The Hunter Education Course to be held today through Wednesday at Cabela's at The Highlands is being dedicated to Hannah Mozingo, a 13-year-old Follansbee girl who died in an Oct. 13 home explosion.
Instructor Harry Croft said he is dedicating the West Virginia Division of Natural Resources-sanctioned course to late teen because she completed the last course just two days before she died.
Croft said the Follansbee Middle School eighth grader and her father, George Mozingo, attended the Oct. 7-9 class because they had planned to spend some time hunting together. She died Oct. 11.
Photo by Fred Connors
Preparing for the next Hunter Education Course to be held today through Wednesday at Cabela’s at The Highlands are Florence and Harry Croft, two of several instructors who teach the course.
West Virginia law provides that nobody can obtain a state hunting license unless they own a hunter education course certificate of completion.
"We dedicated this class to Hanna because it is our way of encouraging other young people to take advantage of something that she never got to take advantage of," Croft said. "We want them to appreciate all that hunting and the outdoors have to offer."
Croft teaches the course along with his wife, Florence, and two sons, Nelson and Matt. Other teachers are Dennis Moore, Pete Cuffaro, Bill Criswell and Dave Millhouse.

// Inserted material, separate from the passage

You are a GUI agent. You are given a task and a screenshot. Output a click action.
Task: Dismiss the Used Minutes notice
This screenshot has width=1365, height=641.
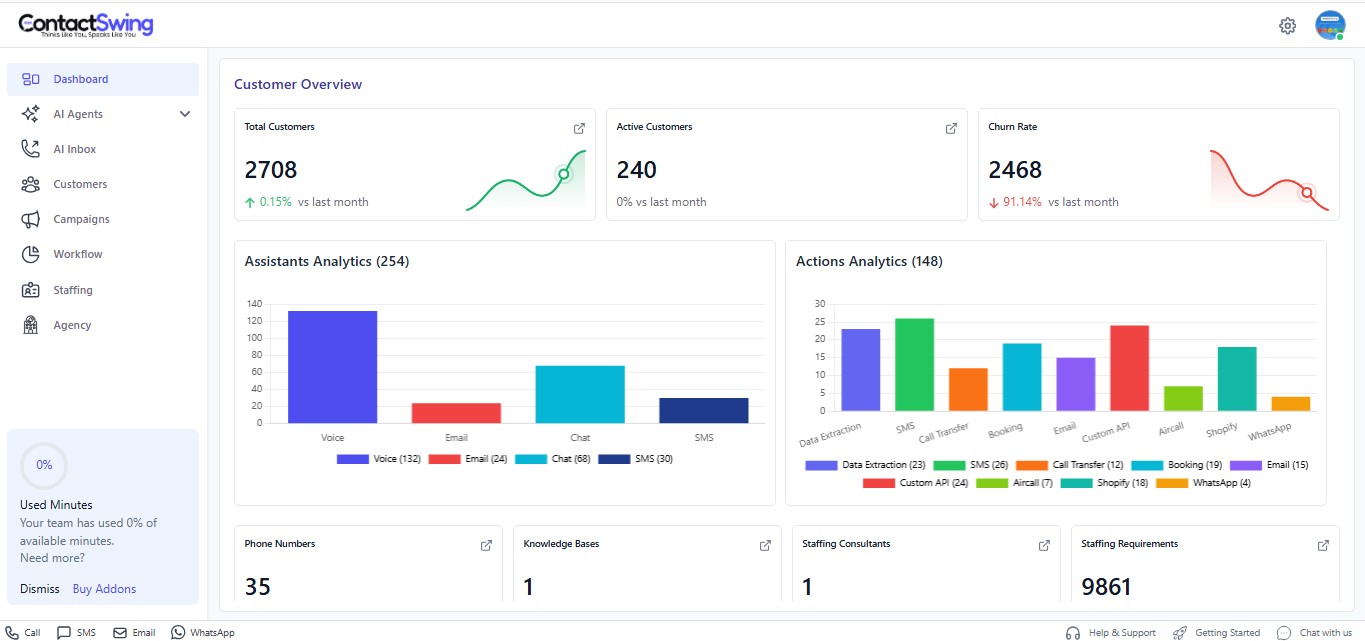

The course covers gun safety, tree stand safety, archery, animal identification, first aid, conservation and water safety. Participants are subjected to hands-on training with mock firearms to help them learn to navigate natural obstacles.
Croft said another reason people take the course is to qualify them to participate in urban hunting.
He said the free Hunter Safety Course is sponsored by the DNR and by Cabela's.